- _TEXTO FORNECIDO_
↓
Lula deve sancionar subsídio de R$ 10 bi para fertilizantes, diz Alckmin
Projeto que cria o Profert foi aprovado pelo Senado em 11 de agosto e prevê aumento da participação de fertilizantes nacionais na mistura

Após aprovação no Congresso Nacional, o Programa de Desenvolvimento da Indústria de Fertilizantes (Profert) está mais perto de ser implementado no Brasil. O Projeto de Lei 699/2023, que estabelece as diretrizes para estimular o setor, deve ser sancionado nos próximos dias pelo presidente Luiz Inácio Lula da Silva, segundo antecipou nesta terça-feira (25/8) o vice-presidente Geraldo Alckmin.
“O presidente Lula deve sancionar nos próximos dias a questão do Profert. Então, com isso, nós vamos ter financiamento, isso é importante, e aumentar a mistura. Começa no ano que vem com o mínimo de 2% de fertilizantes nacionais, e isso vai num crescente até 2037, quando chegaremos a 10%”, explicou Alckmin durante a abertura do 13º Congresso Brasileiro de Fertilizantes da Associação Nacional para Difusão de Adubos (Anda).
↑
- _DADOS FORNECIDOS_
↓
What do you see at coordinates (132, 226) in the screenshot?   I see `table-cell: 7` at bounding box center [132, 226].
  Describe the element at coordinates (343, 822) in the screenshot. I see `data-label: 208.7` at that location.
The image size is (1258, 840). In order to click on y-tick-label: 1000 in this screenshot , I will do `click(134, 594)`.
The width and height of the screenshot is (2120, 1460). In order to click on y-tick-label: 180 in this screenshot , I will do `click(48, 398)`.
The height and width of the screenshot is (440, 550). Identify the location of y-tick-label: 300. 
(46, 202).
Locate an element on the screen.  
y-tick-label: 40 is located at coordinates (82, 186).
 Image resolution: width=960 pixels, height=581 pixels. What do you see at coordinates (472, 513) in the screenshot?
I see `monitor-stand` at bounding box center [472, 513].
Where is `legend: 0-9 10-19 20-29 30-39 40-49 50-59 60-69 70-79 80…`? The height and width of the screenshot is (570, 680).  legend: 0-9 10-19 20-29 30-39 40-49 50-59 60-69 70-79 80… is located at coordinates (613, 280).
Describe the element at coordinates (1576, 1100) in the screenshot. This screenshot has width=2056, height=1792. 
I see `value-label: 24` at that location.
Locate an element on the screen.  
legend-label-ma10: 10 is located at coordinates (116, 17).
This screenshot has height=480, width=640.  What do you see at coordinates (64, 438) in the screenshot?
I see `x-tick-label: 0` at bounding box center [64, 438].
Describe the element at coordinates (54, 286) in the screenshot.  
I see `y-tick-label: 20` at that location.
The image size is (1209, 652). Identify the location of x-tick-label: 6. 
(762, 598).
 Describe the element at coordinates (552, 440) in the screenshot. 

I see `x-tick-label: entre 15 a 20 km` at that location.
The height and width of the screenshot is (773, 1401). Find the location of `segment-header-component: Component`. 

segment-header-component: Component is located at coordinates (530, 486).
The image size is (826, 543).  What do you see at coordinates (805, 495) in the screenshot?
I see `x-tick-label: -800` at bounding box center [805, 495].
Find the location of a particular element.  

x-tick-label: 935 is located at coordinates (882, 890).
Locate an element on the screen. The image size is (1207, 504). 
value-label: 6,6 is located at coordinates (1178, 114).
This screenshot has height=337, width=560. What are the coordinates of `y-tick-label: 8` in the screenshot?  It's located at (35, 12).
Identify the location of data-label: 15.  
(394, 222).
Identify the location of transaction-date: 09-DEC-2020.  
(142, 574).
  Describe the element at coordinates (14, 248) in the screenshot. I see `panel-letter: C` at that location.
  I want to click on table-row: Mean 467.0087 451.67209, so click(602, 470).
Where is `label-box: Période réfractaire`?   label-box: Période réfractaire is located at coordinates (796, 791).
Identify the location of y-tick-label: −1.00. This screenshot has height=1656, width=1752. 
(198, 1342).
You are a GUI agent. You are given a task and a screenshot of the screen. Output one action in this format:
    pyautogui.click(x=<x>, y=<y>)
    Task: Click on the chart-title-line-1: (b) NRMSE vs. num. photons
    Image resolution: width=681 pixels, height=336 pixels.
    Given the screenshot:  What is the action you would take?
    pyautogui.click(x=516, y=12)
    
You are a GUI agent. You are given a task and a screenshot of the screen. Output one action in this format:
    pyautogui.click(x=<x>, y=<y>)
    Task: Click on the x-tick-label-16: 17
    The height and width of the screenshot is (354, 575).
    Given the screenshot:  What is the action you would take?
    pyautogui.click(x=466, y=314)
↑
- _ATIVIDADE 1_
Extraia do texto sobre o subsídio para fertilizantes, sem mudar nada, o trecho que começa em "Lula deve sancionar subsídio" e segue até "vice-presidente Geraldo Alckmin.".
- _ATIVIDADE 2_
Continue o texto sobre o subsídio para fertilizantes a partir da última frase.
Os registros não entram em nada disto.

- _RESPOSTA 1_
Lula deve sancionar subsídio de R$ 10 bi para fertilizantes, diz Alckmin
Projeto que cria o Profert foi aprovado pelo Senado em 11 de agosto e prevê aumento da participação de fertilizantes nacionais na mistura

Após aprovação no Congresso Nacional, o Programa de Desenvolvimento da Indústria de Fertilizantes (Profert) está mais perto de ser implementado no Brasil. O Projeto de Lei 699/2023, que estabelece as diretrizes para estimular o setor, deve ser sancionado nos próximos dias pelo presidente Luiz Inácio Lula da Silva, segundo antecipou nesta terça-feira (25/8) o vice-presidente Geraldo Alckmin.

- _RESPOSTA 2_
Além do aumento da participação do produto nacional na composição dos fertilizantes, como explicou o vice-presidente, o projeto também prevê um subsídio de R$ 10 bilhões para o setor até 2031, sendo R$ 2 bilhões por ano a partir de 2027.
A concessão dos créditos ocorrerá por meio de procedimento concorrencial e será destinada a empresas que produzam fertilizantes sintéticos ou minerais, suas matérias-primas, bioinsumos, biofertilizantes e remineralizadores.
O texto que deve ser sancionado pelo presidente ainda prevê a isenção da cobrança do Adicional ao Frete para Renovação da Marinha Mercante, válida enquanto vigorar o programa. A não cobrança da taxa, no entanto, será concedida apenas quando a mercadoria transportada for destinada a projetos aprovados pelo Profert. Além disso, há um limite anual de R$ 200 milhões.
Durante o evento, o vice destacou a necessidade de reduzir a dependência externa de fertilizantes estrangeiros e citou, também, a questão dos nitrogenados. O desafio, segundo ele, é buscar alternativas para transformar o nitrogênio presente no ar em ureia e amônia, o que depende de um investimento maior na produção de gás natural — uma matéria-prima cara para ser desenvolvida em grande quantidade.